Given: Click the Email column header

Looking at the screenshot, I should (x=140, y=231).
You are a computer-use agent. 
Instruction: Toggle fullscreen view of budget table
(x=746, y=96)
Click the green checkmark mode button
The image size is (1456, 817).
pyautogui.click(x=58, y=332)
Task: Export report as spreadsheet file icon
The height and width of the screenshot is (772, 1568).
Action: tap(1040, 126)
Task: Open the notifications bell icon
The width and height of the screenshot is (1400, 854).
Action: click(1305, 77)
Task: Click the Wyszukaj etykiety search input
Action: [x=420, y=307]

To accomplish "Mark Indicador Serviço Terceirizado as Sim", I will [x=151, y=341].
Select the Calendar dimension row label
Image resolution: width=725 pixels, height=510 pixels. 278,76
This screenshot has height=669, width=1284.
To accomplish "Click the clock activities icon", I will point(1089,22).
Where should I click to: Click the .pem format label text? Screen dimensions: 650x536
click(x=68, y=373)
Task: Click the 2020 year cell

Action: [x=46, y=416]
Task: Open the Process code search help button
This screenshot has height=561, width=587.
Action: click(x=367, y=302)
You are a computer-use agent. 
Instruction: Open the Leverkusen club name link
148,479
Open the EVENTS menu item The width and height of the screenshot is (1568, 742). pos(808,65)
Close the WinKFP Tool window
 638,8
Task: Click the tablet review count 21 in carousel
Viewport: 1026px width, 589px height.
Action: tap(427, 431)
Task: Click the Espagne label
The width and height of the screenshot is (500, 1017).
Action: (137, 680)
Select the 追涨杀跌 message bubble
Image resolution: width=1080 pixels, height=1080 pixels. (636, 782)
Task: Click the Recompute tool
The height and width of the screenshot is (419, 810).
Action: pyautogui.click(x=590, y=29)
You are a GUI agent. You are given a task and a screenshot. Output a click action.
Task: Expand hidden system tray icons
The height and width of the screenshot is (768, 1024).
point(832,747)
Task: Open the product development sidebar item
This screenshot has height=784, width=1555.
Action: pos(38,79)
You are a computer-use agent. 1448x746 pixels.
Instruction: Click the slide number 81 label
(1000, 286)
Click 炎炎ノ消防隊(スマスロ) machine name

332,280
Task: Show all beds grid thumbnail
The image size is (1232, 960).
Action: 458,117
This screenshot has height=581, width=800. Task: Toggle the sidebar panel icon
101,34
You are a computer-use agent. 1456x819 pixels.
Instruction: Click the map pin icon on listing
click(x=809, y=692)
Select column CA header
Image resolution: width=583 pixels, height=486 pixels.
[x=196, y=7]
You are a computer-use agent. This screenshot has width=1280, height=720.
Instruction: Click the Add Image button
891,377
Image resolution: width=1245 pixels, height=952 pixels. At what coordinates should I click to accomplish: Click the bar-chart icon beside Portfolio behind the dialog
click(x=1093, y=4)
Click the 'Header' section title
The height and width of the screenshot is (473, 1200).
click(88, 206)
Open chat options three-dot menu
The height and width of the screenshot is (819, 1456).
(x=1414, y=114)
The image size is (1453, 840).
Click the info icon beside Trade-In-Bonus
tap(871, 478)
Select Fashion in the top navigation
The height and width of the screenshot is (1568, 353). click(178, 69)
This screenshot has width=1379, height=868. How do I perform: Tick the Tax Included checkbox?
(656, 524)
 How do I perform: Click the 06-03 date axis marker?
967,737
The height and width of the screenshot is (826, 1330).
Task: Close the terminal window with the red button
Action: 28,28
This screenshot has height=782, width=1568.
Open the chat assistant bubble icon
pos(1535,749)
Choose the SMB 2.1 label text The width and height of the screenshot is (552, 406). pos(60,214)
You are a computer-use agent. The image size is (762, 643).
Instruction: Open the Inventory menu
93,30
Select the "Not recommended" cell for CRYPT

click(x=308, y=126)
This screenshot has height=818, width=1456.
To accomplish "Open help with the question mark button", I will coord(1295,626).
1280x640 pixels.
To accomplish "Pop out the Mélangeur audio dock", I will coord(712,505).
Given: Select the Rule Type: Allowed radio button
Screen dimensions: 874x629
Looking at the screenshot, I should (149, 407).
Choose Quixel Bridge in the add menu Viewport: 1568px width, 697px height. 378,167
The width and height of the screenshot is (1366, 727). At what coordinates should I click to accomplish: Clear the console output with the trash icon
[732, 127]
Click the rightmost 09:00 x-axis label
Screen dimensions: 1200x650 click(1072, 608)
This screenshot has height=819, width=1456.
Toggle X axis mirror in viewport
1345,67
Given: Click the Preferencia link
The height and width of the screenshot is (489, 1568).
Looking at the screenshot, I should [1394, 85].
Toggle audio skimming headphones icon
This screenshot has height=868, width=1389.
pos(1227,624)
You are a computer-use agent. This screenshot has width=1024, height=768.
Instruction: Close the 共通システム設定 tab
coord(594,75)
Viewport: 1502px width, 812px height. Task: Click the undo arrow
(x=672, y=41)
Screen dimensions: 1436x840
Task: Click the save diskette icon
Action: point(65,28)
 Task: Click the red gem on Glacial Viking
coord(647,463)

• _What to produce_:
Rewrite all the entries above, replacing "computer-use agent" with "desktop assistant" and leaving everything else unchanged.

• _Exercise result_:
Given: Click the Email column header

Looking at the screenshot, I should (x=140, y=231).
You are a desktop assistant. 
Instruction: Toggle fullscreen view of budget table
(x=746, y=96)
Click the green checkmark mode button
The image size is (1456, 817).
pyautogui.click(x=58, y=332)
Task: Export report as spreadsheet file icon
The height and width of the screenshot is (772, 1568).
Action: tap(1040, 126)
Task: Open the notifications bell icon
The width and height of the screenshot is (1400, 854).
Action: click(1305, 77)
Task: Click the Wyszukaj etykiety search input
Action: [x=420, y=307]

To accomplish "Mark Indicador Serviço Terceirizado as Sim", I will [x=151, y=341].
Select the Calendar dimension row label
Image resolution: width=725 pixels, height=510 pixels. 278,76
This screenshot has height=669, width=1284.
To accomplish "Click the clock activities icon", I will point(1089,22).
Where should I click to: Click the .pem format label text? Screen dimensions: 650x536
click(x=68, y=373)
Task: Click the 2020 year cell

Action: [x=46, y=416]
Task: Open the Process code search help button
This screenshot has height=561, width=587.
Action: click(x=367, y=302)
You are a desktop assistant. 
Instruction: Open the Leverkusen club name link
148,479
Open the EVENTS menu item The width and height of the screenshot is (1568, 742). pos(808,65)
Close the WinKFP Tool window
 638,8
Task: Click the tablet review count 21 in carousel
Viewport: 1026px width, 589px height.
Action: tap(427, 431)
Task: Click the Espagne label
The width and height of the screenshot is (500, 1017).
Action: (137, 680)
Select the 追涨杀跌 message bubble
Image resolution: width=1080 pixels, height=1080 pixels. (636, 782)
Task: Click the Recompute tool
The height and width of the screenshot is (419, 810).
Action: pyautogui.click(x=590, y=29)
You are a GUI agent. You are given a task and a screenshot. Output a click action.
Task: Expand hidden system tray icons
The height and width of the screenshot is (768, 1024).
point(832,747)
Task: Open the product development sidebar item
This screenshot has height=784, width=1555.
Action: pos(38,79)
You are a desktop assistant. 1448x746 pixels.
Instruction: Click the slide number 81 label
(1000, 286)
Click 炎炎ノ消防隊(スマスロ) machine name

332,280
Task: Show all beds grid thumbnail
The image size is (1232, 960).
Action: 458,117
This screenshot has height=581, width=800. Task: Toggle the sidebar panel icon
101,34
You are a desktop assistant. 1456x819 pixels.
Instruction: Click the map pin icon on listing
click(x=809, y=692)
Select column CA header
Image resolution: width=583 pixels, height=486 pixels.
[x=196, y=7]
You are a desktop assistant. This screenshot has width=1280, height=720.
Instruction: Click the Add Image button
891,377
Image resolution: width=1245 pixels, height=952 pixels. At what coordinates should I click to accomplish: Click the bar-chart icon beside Portfolio behind the dialog
click(x=1093, y=4)
Click the 'Header' section title
The height and width of the screenshot is (473, 1200).
click(88, 206)
Open chat options three-dot menu
The height and width of the screenshot is (819, 1456).
(x=1414, y=114)
The image size is (1453, 840).
Click the info icon beside Trade-In-Bonus
tap(871, 478)
Select Fashion in the top navigation
The height and width of the screenshot is (1568, 353). click(178, 69)
This screenshot has width=1379, height=868. How do I perform: Tick the Tax Included checkbox?
(656, 524)
 How do I perform: Click the 06-03 date axis marker?
967,737
The height and width of the screenshot is (826, 1330).
Task: Close the terminal window with the red button
Action: 28,28
This screenshot has height=782, width=1568.
Open the chat assistant bubble icon
pos(1535,749)
Choose the SMB 2.1 label text The width and height of the screenshot is (552, 406). pos(60,214)
You are a desktop assistant. The image size is (762, 643).
Instruction: Open the Inventory menu
93,30
Select the "Not recommended" cell for CRYPT

click(x=308, y=126)
This screenshot has height=818, width=1456.
To accomplish "Open help with the question mark button", I will coord(1295,626).
1280x640 pixels.
To accomplish "Pop out the Mélangeur audio dock", I will coord(712,505).
Given: Select the Rule Type: Allowed radio button
Screen dimensions: 874x629
Looking at the screenshot, I should (149, 407).
Choose Quixel Bridge in the add menu Viewport: 1568px width, 697px height. 378,167
The width and height of the screenshot is (1366, 727). At what coordinates should I click to accomplish: Clear the console output with the trash icon
[732, 127]
Click the rightmost 09:00 x-axis label
Screen dimensions: 1200x650 click(1072, 608)
This screenshot has height=819, width=1456.
Toggle X axis mirror in viewport
1345,67
Given: Click the Preferencia link
The height and width of the screenshot is (489, 1568).
Looking at the screenshot, I should [1394, 85].
Toggle audio skimming headphones icon
This screenshot has height=868, width=1389.
pos(1227,624)
You are a desktop assistant. This screenshot has width=1024, height=768.
Instruction: Close the 共通システム設定 tab
coord(594,75)
Viewport: 1502px width, 812px height. Task: Click the undo arrow
(x=672, y=41)
Screen dimensions: 1436x840
Task: Click the save diskette icon
Action: point(65,28)
 Task: Click the red gem on Glacial Viking
coord(647,463)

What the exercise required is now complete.